## start Material shown

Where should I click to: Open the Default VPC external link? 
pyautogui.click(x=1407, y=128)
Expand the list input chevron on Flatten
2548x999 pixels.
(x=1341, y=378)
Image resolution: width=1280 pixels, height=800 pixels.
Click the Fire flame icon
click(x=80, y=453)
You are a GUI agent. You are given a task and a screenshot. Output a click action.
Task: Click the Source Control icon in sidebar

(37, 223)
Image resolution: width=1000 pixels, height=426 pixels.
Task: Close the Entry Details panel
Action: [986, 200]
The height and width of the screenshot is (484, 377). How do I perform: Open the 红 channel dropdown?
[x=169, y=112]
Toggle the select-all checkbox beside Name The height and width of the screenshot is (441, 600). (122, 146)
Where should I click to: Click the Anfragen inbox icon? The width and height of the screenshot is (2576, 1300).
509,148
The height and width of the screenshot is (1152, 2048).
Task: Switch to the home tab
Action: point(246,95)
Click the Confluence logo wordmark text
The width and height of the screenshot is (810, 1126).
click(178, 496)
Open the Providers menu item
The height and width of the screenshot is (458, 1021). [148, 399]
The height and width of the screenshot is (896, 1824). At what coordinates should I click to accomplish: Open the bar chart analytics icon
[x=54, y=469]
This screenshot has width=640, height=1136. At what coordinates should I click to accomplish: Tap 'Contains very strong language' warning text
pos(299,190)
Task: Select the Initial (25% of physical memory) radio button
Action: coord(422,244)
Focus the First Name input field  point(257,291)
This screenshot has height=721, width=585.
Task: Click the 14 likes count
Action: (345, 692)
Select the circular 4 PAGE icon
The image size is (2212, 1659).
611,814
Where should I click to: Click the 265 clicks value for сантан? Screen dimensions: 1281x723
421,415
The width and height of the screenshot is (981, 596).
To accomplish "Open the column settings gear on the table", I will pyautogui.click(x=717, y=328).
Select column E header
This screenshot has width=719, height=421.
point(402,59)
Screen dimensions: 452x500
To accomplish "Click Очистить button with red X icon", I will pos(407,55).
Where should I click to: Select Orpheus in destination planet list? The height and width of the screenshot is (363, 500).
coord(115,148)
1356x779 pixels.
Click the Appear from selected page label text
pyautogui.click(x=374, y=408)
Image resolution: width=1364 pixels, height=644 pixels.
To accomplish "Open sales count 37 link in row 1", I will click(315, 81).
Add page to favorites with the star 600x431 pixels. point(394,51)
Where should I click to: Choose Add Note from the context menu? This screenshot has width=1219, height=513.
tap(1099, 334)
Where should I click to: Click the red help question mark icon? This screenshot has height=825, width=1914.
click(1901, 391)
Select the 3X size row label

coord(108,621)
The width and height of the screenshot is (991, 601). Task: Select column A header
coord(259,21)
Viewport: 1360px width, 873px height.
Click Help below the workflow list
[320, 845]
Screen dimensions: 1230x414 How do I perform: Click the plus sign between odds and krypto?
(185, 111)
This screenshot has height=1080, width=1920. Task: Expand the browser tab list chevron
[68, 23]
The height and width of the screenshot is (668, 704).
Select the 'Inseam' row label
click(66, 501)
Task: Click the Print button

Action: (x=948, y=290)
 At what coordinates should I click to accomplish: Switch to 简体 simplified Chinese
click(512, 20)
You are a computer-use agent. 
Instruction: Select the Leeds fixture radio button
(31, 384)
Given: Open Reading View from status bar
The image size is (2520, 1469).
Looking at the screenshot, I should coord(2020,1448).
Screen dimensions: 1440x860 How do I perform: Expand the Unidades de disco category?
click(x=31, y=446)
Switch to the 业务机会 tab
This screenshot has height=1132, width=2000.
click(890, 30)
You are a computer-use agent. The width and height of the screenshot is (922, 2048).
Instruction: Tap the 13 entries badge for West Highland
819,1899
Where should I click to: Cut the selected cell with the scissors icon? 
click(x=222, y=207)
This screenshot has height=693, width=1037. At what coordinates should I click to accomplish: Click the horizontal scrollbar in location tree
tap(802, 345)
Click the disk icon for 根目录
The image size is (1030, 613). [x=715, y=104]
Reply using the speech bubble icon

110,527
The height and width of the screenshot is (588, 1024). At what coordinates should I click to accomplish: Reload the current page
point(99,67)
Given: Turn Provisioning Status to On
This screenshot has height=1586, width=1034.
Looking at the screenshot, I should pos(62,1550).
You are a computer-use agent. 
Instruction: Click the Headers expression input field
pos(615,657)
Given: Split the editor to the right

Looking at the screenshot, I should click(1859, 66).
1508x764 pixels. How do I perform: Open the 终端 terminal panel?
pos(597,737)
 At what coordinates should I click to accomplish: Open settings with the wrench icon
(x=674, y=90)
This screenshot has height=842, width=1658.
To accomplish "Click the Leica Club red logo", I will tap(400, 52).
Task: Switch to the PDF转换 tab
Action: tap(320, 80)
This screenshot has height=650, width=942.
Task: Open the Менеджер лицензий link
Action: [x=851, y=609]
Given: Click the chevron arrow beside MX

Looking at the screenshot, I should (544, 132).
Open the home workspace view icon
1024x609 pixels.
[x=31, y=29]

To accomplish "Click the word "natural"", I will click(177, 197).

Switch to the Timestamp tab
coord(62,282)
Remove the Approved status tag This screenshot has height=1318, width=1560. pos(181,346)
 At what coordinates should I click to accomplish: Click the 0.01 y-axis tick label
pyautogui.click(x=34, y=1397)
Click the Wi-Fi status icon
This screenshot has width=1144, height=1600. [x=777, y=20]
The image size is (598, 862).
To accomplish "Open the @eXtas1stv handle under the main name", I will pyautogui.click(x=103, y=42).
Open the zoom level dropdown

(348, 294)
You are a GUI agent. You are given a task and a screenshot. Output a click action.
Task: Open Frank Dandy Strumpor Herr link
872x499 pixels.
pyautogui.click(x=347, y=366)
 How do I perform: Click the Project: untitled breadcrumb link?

## end Material shown

* [Task to carry out] Please show every line of the material above that contains the word "link".

* [Output for this task]
Where should I click to: Open the Default VPC external link? 
To accomplish "Open sales count 37 link in row 1", I will click(315, 81).
Task: Open the Менеджер лицензий link
Task: Open Frank Dandy Strumpor Herr link
 How do I perform: Click the Project: untitled breadcrumb link?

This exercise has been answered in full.